Fig. 18 - Diversité des habitats sur une portion non rectifiée de la Haute Durance (Hautes-Alpes - France).Cette richesse taxonomique particulière s’explique par différents facteurs, notamment par la diversité des biotopes et des structures végétales. En effet, outre son lit mineur et ses berges, le cours d’eau est connecté avec différents milieux annexes (bras morts, zones humides, affluents, terrasses alluviales, ripisylve, etc. – fig. 18).
 
Cette hétérogénéité d’habitats est notamment liée aux différentes conditions de sol (granulométrie, fertilité, hygrométrie, etc.) et à un régime élevé de perturbation déterminé par le régime hydrologique du cours d’eau et les crues qui en résultent. Ce régime est complexe et possède une fréquence élevée. Il est responsable de la création régulière de nouveaux habitats présentant des faciès différenciés empêchant généralement les espèces les plus compétitives de dominer complètement les communautés végétales (Everson et Boucher 1998).

-- Consignes --
1. D'après le texte sur la Haute Durance, pourquoi les espèces végétales les plus compétitives ne dominent-elles généralement pas complètement les communautés ? Répondez en une à trois phrases.
2. Selon le texte sur la Haute Durance, à quoi l'hétérogénéité des habitats est-elle notamment liée ?
3. Prolongez le texte sur la diversité des habitats de la Haute Durance à partir de sa dernière phrase.
Les lignes ci-après forment un matériau distinct du texte.

-- Données fournies --

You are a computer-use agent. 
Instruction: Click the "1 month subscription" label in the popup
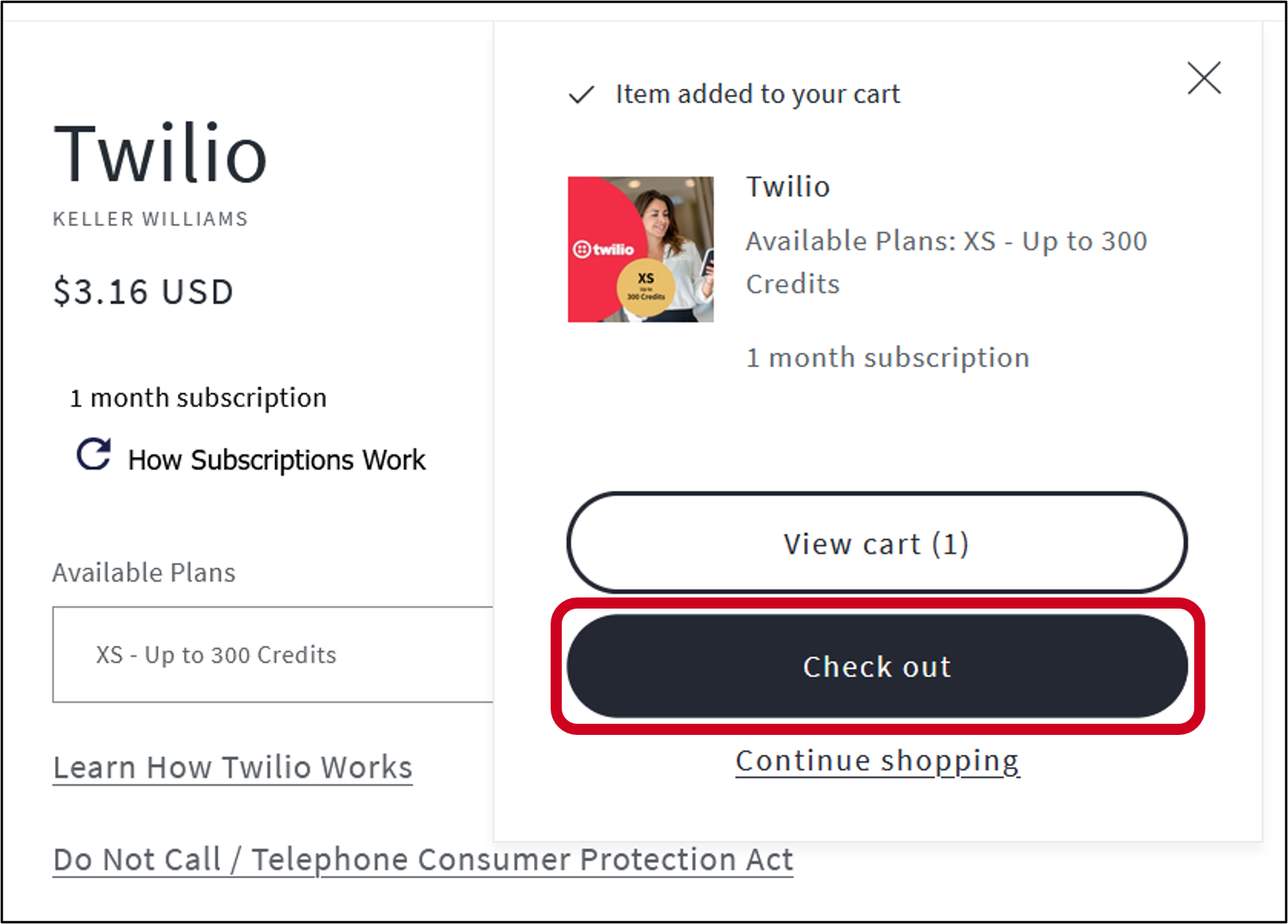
* * *
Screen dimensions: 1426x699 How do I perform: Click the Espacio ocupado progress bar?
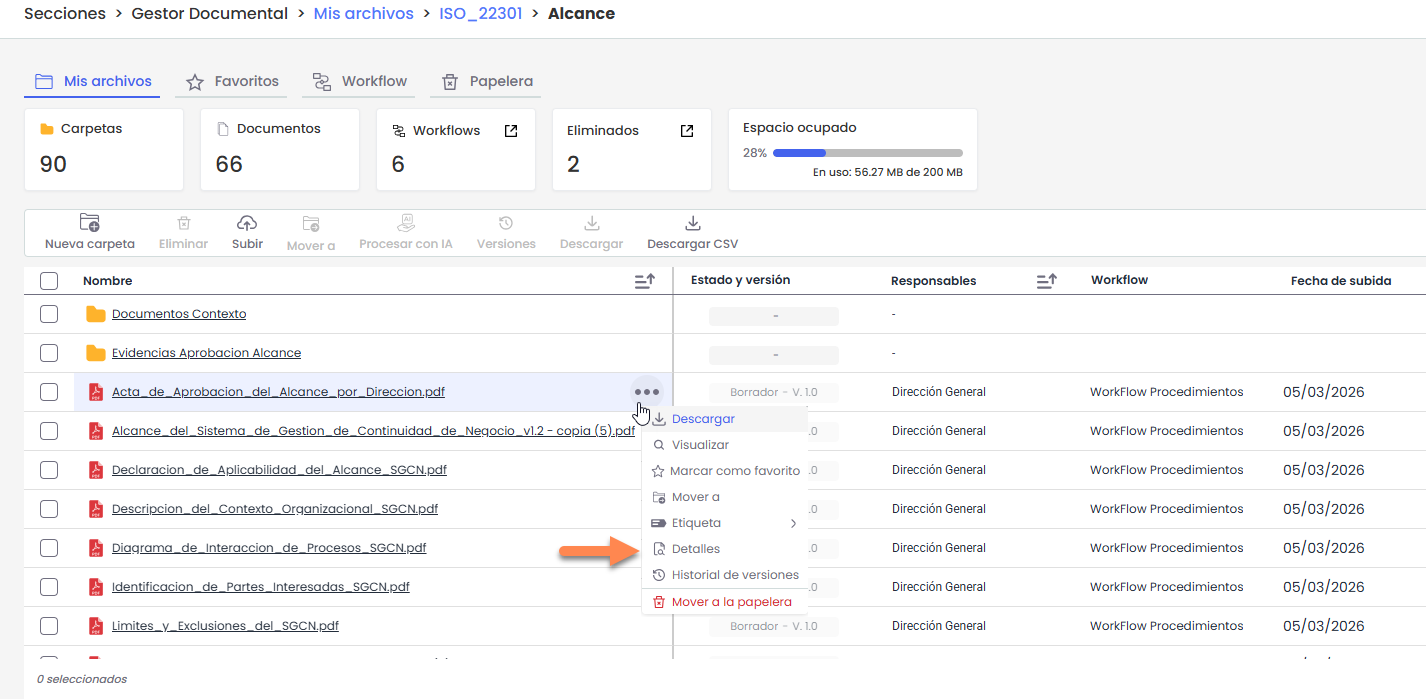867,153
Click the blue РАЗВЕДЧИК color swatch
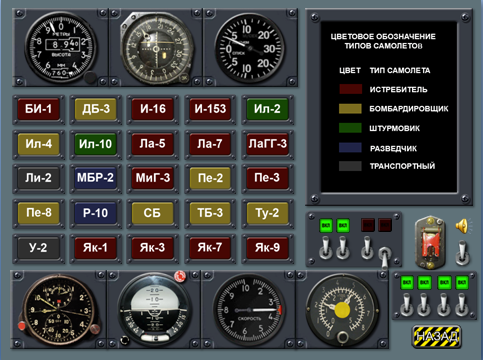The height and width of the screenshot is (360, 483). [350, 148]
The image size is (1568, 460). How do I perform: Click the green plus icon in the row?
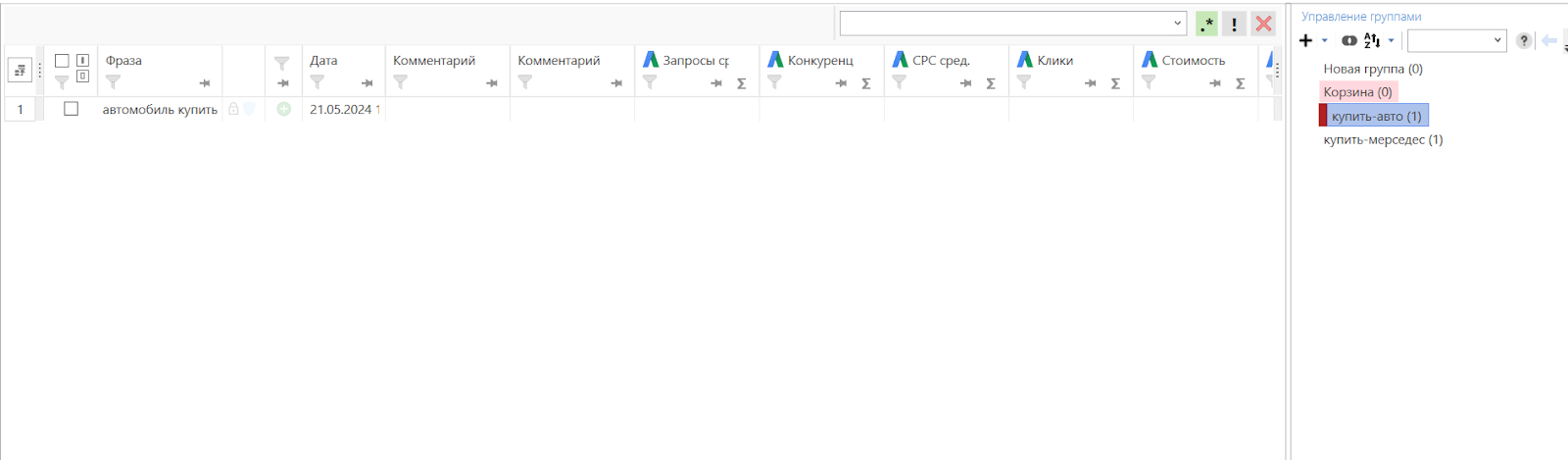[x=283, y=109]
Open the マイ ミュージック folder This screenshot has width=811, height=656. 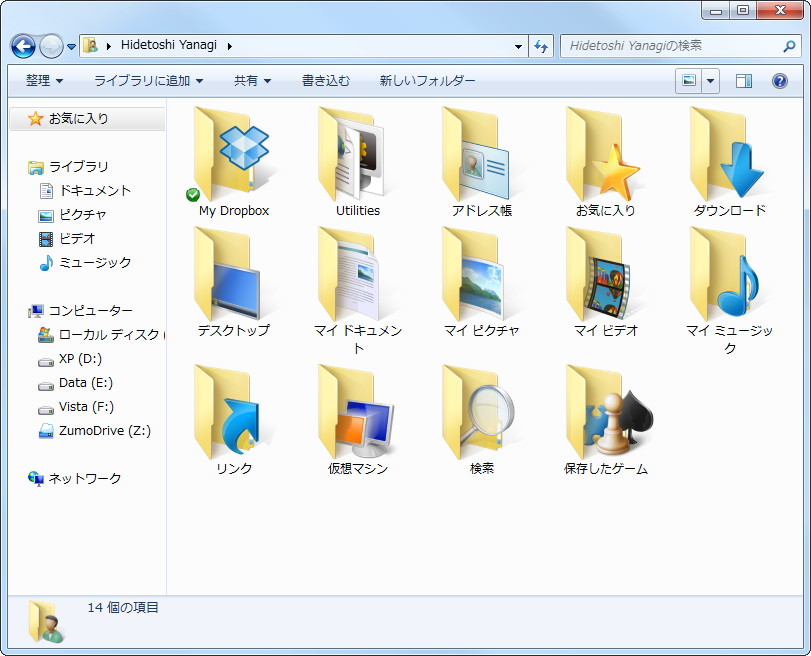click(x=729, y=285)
==
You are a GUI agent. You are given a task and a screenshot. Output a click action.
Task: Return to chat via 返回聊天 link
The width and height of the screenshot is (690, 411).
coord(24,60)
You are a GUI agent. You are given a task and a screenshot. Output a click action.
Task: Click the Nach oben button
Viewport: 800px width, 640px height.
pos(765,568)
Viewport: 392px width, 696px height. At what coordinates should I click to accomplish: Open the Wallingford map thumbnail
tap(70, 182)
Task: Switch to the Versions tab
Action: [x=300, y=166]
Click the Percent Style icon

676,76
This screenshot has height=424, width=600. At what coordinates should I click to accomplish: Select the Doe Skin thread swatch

-- Corrigé --
1. Le régime hydrologique du cours d'eau et les crues qui en résultent constituent un régime de perturbation complexe et fréquent. Ce régime crée régulièrement de nouveaux habitats aux faciès différenciés. C'est cette création répétée d'habitats qui empêche les espèces les plus compétitives de dominer entièrement.

2. Elle est liée aux différentes conditions de sol et à un régime élevé de perturbation déterminé par le régime hydrologique du cours d'eau et ses crues.

3.
 
Les crues sont également responsables de l’arrivée de nombreuses espèces végétales par l’intermédiaire de graines qui peuvent germer et de fragments de végétaux qui peuvent se développer par multiplication végétative (propagules). On observe ainsi de véritables pics de diversité spécifique liés à l’arrivée de graines lors des crues qui vont contribuer à diversifier les écosystèmes. Une étude menée à large échelle confirme que les crues et les processus écologiques liés à la présence du cours d’eau ont une importance majeure, alors que la diversité végétale située dans les milieux terrestres à proximité joue un rôle mineur (Renöfält et al. 2005). La comparaison de la diversité végétale de rivières aux crues naturelles et de rivières aux crues régulées par des barrages montre que ces dernières ont une diversité moindre. Cela souligne à nouveau le rôle majeur des crues dans la genèse et le maintien de la diversité des milieux rivulaires (Christer et Roland 1995).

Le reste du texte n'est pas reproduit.